Intracellular replication of L. hackeliae , L. micdadei and L. fallonii (LLAP10). (A) THP-1 derived macrophages at 37°C. (B) A. castellanii culture at 20°C. (C) A. castellanii plate test at 37°C and 30°C. L. pneumophila strain Paris wild type (wt) and ∆dotA were used as positive and negative controls, respectively. Intracellular replication for each strain was determined by recording the number of colony-forming units (CFU) through plating on BCYE agar. Blue, L. pneumophila strain Paris; red, ∆dotA; orange, L. micdadei; violet, L. hackeliae; green, L. fallonii (LLAP10). Results are expressed as Log10 ratio CFU Tn/T0 and each point represents the mean ± standard deviation of two or three independent experiments. The error bars represent the standard deviation, but some were too small to clearly appear in the figure.

Figure 2

Shared and specific content of the different Legionella species/strains analyzed in this study. Each petal and color represents one genome. The number in the center of the diagram represents the orthologous genes shared by all the genomes. The number inside of each individual petal corresponds to the specific genes of each genome with non-orthologous genes in any of the other genomes. (A) Core genome of five Legionella species including seven L. pneumophila genomes. (B) Core genome when one representative of each Legionella species is taken into account.

Figure 3

Phylogenetic tree of six Legionella species and seven L. pneumophila strains and their shared Dot/Icm substrates. Neighbor-joining tree based on the concatenation of 816 protein-coding genes from 11 Legionella genomes. C. burnetii was used as out-group. The tree was constructed using MEGA and JTT as model of evolution. The values above nodes indicate the bootstrap values. The values in blue circles represent the number of Dot/Icm substrates shared by the species in the corresponding cluster, suggesting that they were present in the common ancestor.
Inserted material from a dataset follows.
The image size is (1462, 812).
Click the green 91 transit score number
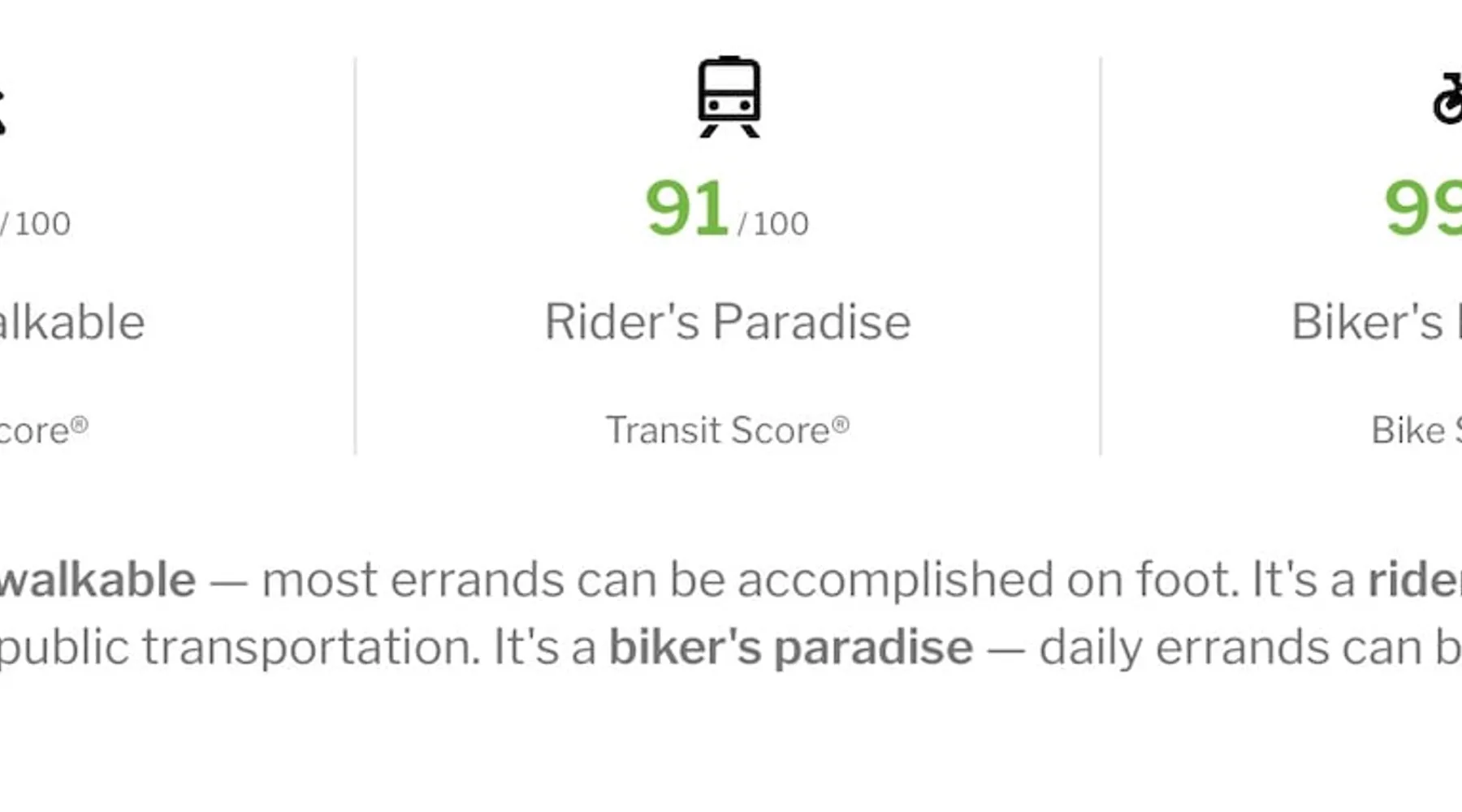pyautogui.click(x=686, y=209)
The values inside blues squares are the number of Dot/Icm substrates shared between L. pneumophila strains and the remaining species (for example, the species L. micdadei and L. pneumophila share 33 Dot/Icm substrates).

Figure 4

L. fallonii synthesizes cellulose. (A) Genomic organization and Blastx comparison of the regions encoding the cellulose synthesis machinery in E. coli, L. fallonii, L. dumofii and L. anisa. The gray color code represents the Blast matches; the darker the gray the better the blast match. (B) Growth of L. fallonii on calcofluor agar plates that shows cellulose synthesis as visualized under long-wave UV light. L. fallonii is fluorescent due to the binding of calcofluor to cellulose. In contrast L. pneumophila that was used as negative control is not.

Figure 5

The L. micdadei and L. fallonii genomes contain specific flagellar-encoding regions . Genomic organization and Blastx comparison of the specific flagellar gene clusters in L. micdadei and L. fallonii. The gray color code represents the Blast matches; the darker the gray the better the blast match. Pink arrows point to tRNA genes. Protein names and their predicted function in L. micdadei are indicated below.

Figure 6

Genome comparison of two L. micdadei strains . The complete genome sequences of the two L. micdadei strains included in this study were aligned using the software Mauve. The two strains align perfectly with the exception of three mobile genetic elements specifically present in strain L. micdadei ATCC33218 and one specifically present in the Victorian isolate. The specific regions of each genome are indicated. The 'Lvh region' is indicated, as this region is, with a high number of SNPs, quite divergent between the two isolates.

Figure 7

Phylogenetic analysis shows the eukaryotic origin of the carboxypeptidase S28 family protein (Llo0042/Lfa0022). The species belonging to bacteria and eukaryotes are shown in red and green, respectively. Numbers next to tree nodes correspond to bootstrap values. The bar at the bottom represents the estimated evolutionary distance.